# 2A (50's) VHI company plan extra level 3 €2061.00 renew date 1/5/2013 alternatives?



## tony50 (21 Apr 2013)

I am on company plan extra level 3 with VHI and costing me €2061.00 for 2 adults  does anyone know of similar plan but cheaper we are both in our late fifties appreciate any replies


----------



## snowyb (22 Apr 2013)

Hello tony50,

Welcome to AAM,  is the price 2061 correct?, should it be 2561 for two adults on Company Plan Extra Level 3?

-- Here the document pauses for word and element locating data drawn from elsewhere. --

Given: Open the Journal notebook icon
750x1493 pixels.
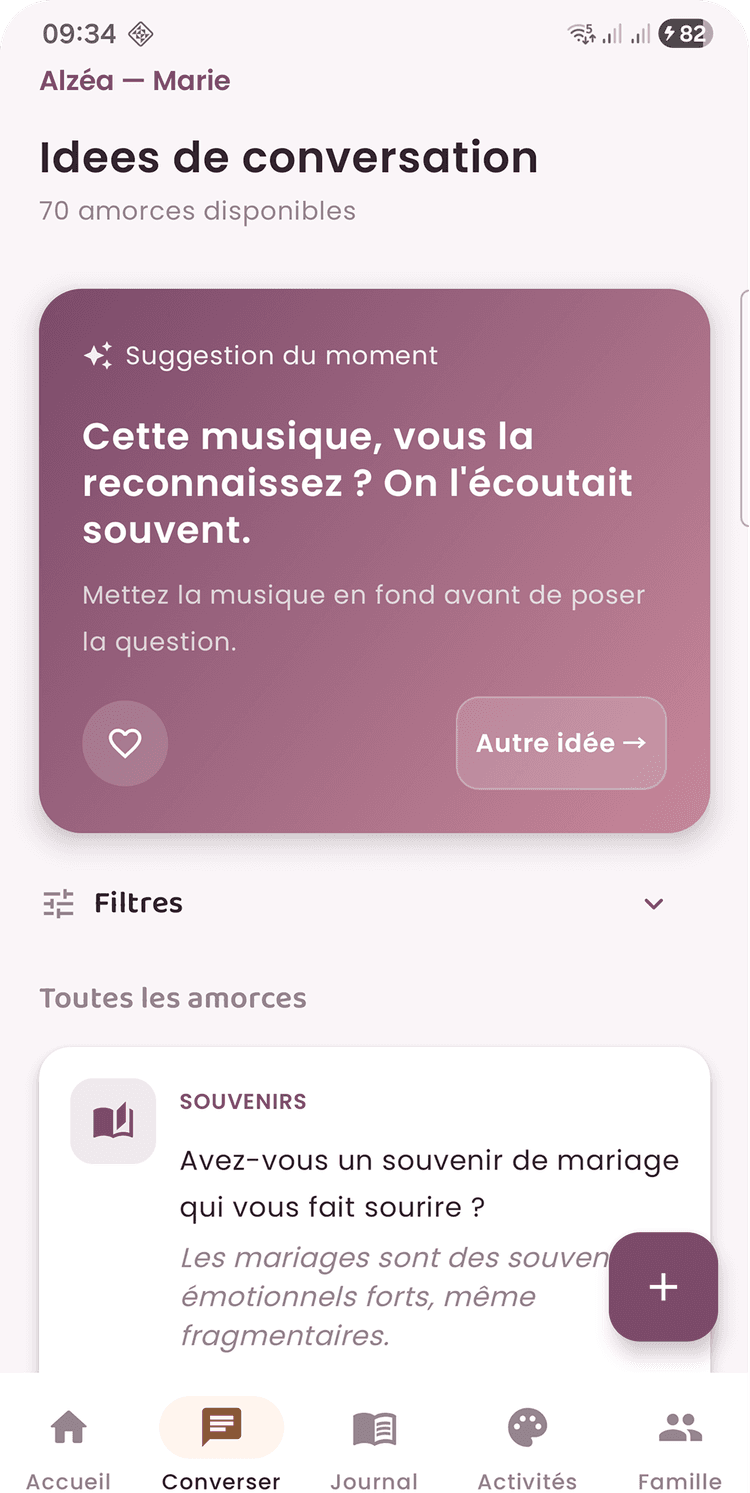Looking at the screenshot, I should 374,1427.
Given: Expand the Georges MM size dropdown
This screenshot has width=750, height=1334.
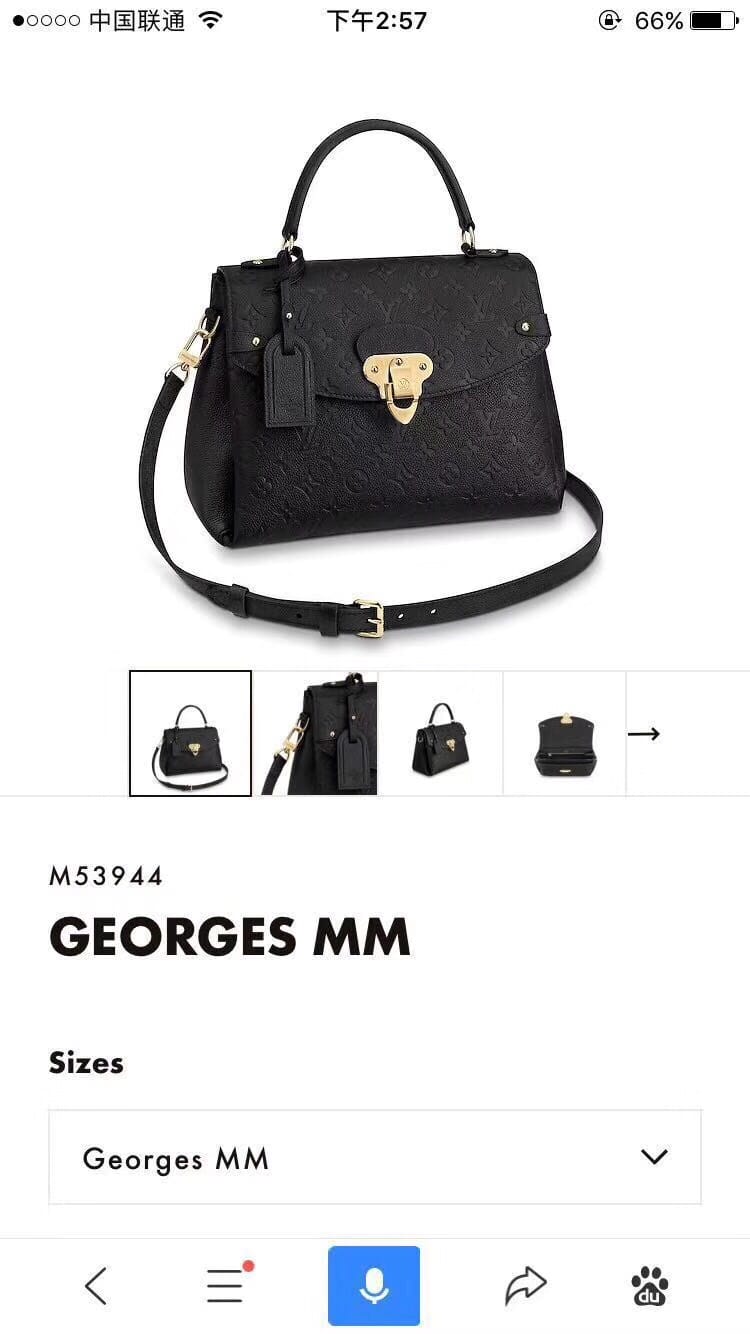Looking at the screenshot, I should click(375, 1157).
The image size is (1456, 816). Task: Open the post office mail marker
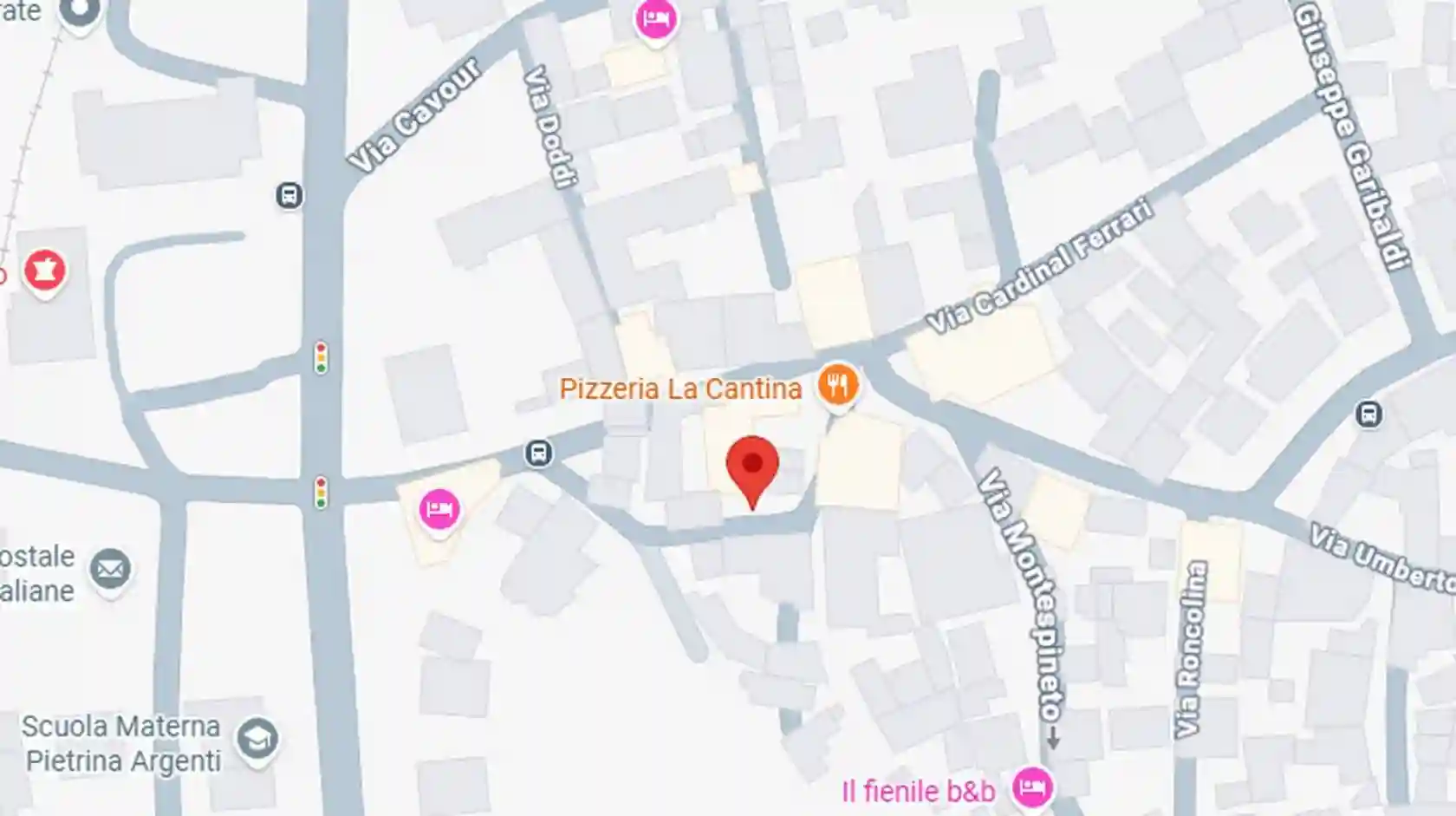coord(110,570)
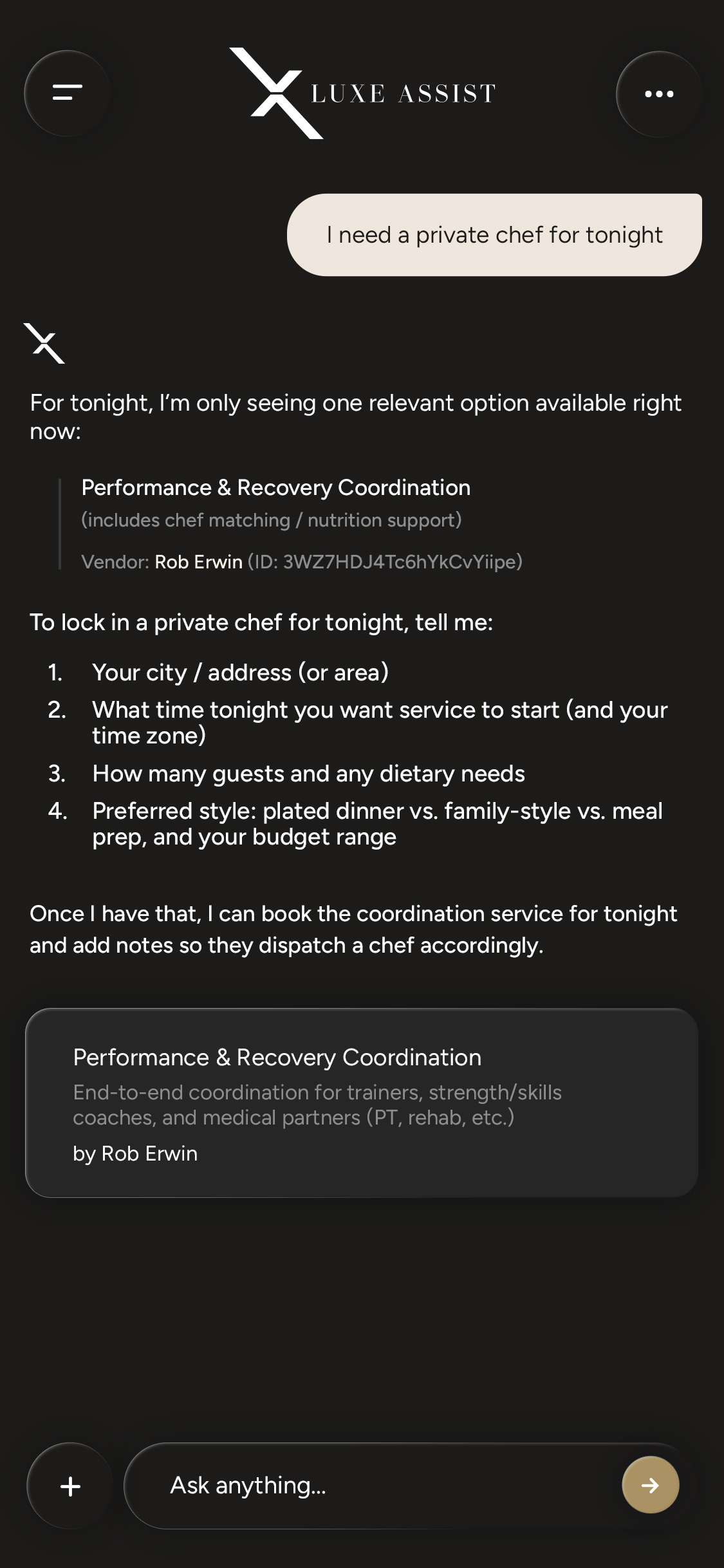Focus the Ask anything message field
This screenshot has height=1568, width=724.
373,1486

The nearest alternative plan is called Company Care Plus with Laya Healthcare.
Price per adult;   1201pa x 2 = 2401pa

www.hia.ie/ci/comparison/step3?111&198/


There are also cheaper alternatives if you wish to reduce your outpatient cover from 100per visit to 60per visit(consultant) and 
 from 40per gp visit to 25per gp visit etc.   These plans also have a hospital excess, which means you would pay this amount 75 or 125 
if you are admitted to a private or hi-tech hospital for surgery or treatment.  It is a once off payment, on admission, - it does not apply
to any public hospital.  Company Plan Extra level 3 does not have any excess.

Details of alternative options with all 4 providers as follows;

1.  VHI Healthcare;   Plan PMI 14 11;   Price per adult: 1049pa x 2 = 2098pa; good hospital cover,good outpatient,75 excess.

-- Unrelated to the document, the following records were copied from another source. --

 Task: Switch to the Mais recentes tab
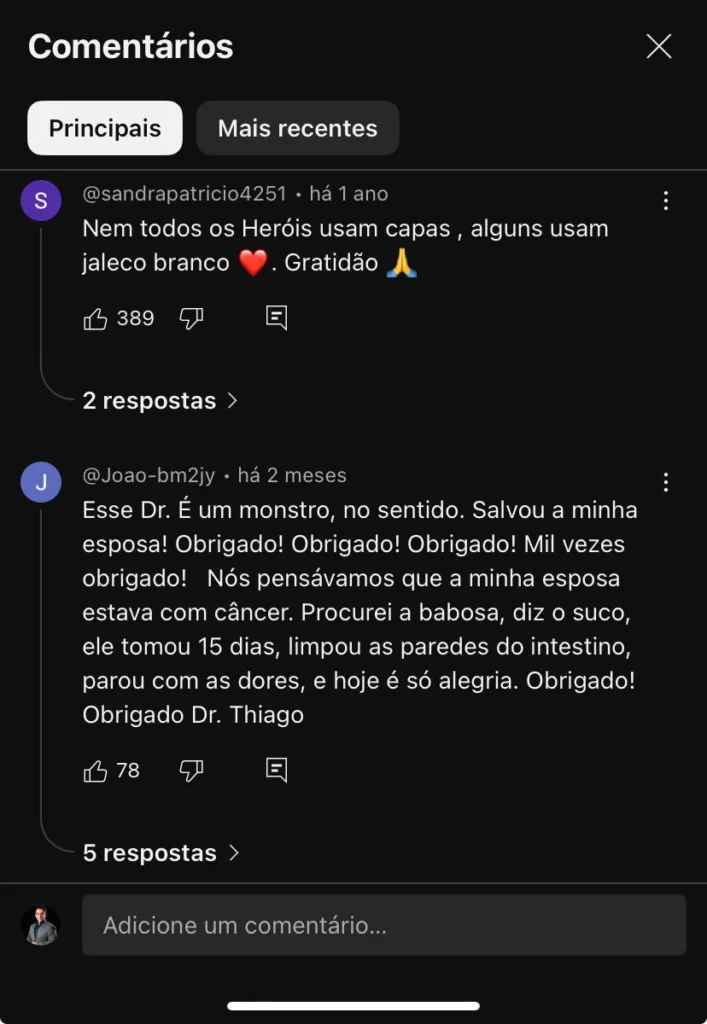click(x=297, y=128)
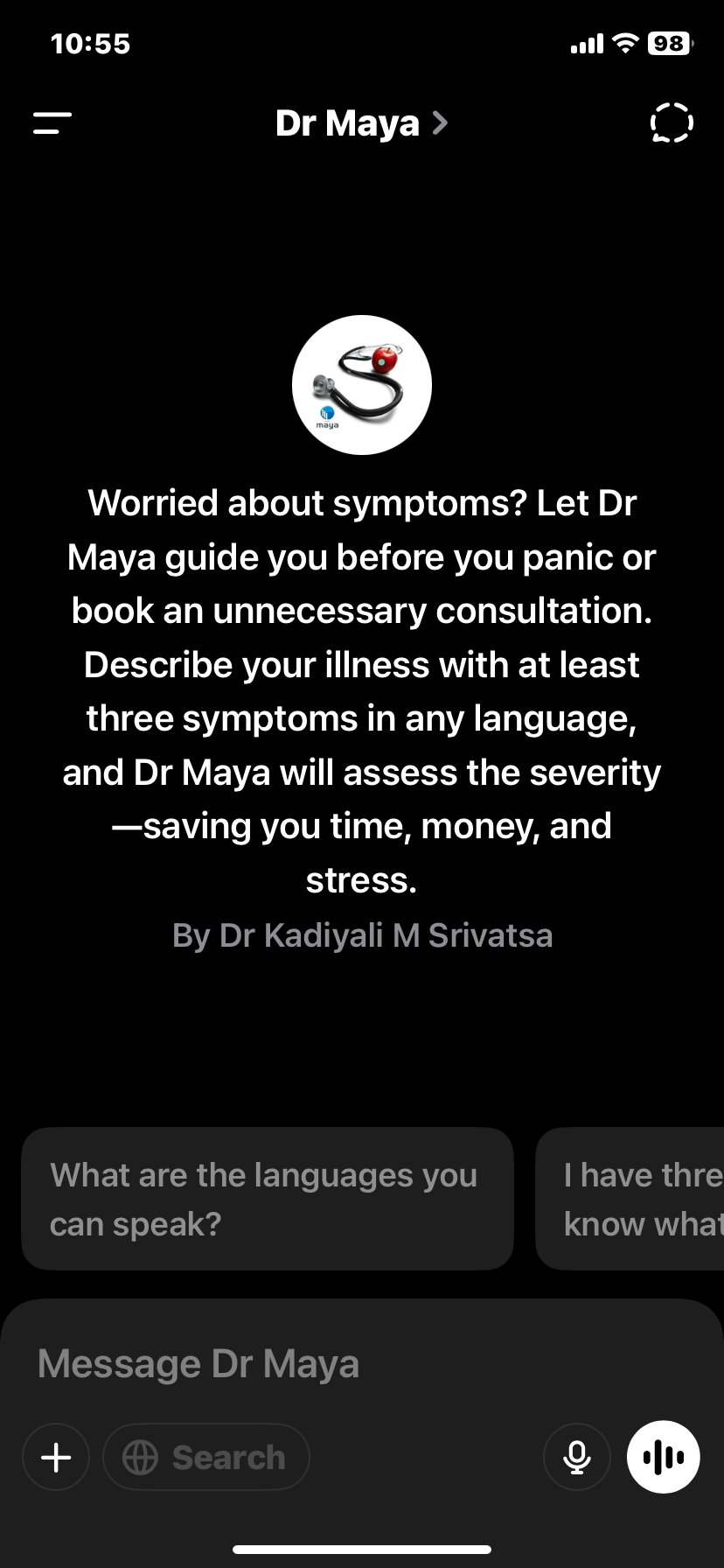The height and width of the screenshot is (1568, 724).
Task: Open the plus attachment menu
Action: click(56, 1458)
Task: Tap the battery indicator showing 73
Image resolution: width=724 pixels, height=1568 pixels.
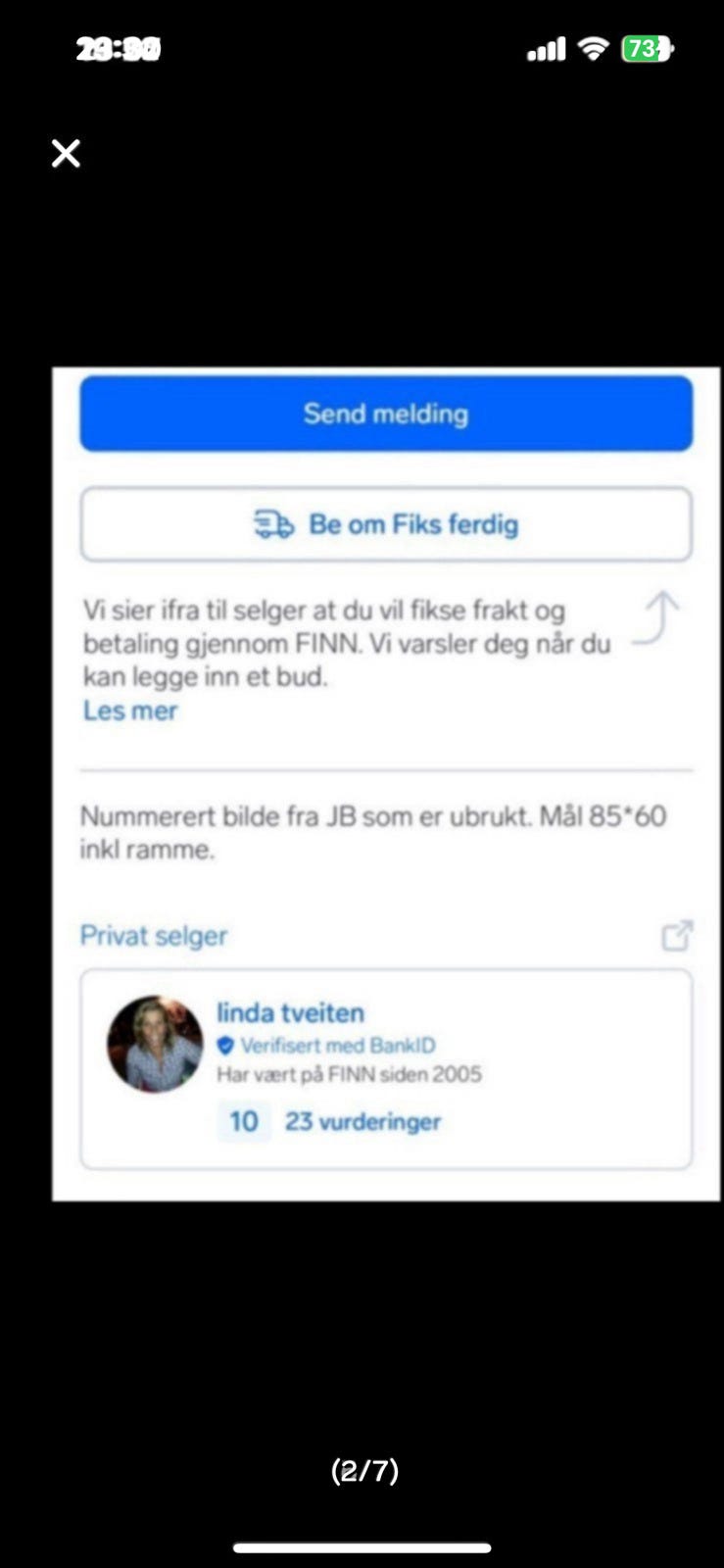Action: click(x=648, y=47)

2.  Laya Healthcare;  Simply Health Excess;  Price per adult: 1019pa(1049pa); good hospital cover,good outpatient, 125 excess.

3. Aviva Health;   Health Plan 06;  Price per adult;   1980pa x 2 = 1960pa;  good hospital cover,good outpatient,75 excess.

4. Glohealth;  Better Plan;  Price per adult;   915pa x 2 = 1830pa;  good hospital cover, 100 excess.
    Daily Care Better Outpatient plan;  198 x 2adults = 396pa;  good outpatient cover.
    Total price for 2 adults;   2226pa.


Link to options 1,2 & 3;
www.hia.ie/ci/comparison/step3?111&257&279&309/


Link to Glohealth option4;
www.hia.ie/ci/comparison/step3?111&298/
www.hia.ie/ci/comparison/step3?outpatient&304/


What is your renewal date with VHI?

Snowyb


----------



## tony50 (22 Apr 2013)

*health ins*

thanks for your reply you are correct premium is €2561.00 renewal date is 1/5/2013 
my worry is day patient cover in Blackrock clinic Clane hosp. for  gastroscopy and colonosocopy thanks


----------



## snowyb (23 Apr 2013)

Day case procedures such as those you are concerned about are covered in both Blackrock Clinic and Clane Hospital, on 
all the plans recommended.

Company Care Plus plan is identical to your current cover, so it has NO hospital excess, this means that there would be no extra
charge for day case procedures such as colonoscopy or gastroscopy.  The procedure itself is fully covered in both hospitals.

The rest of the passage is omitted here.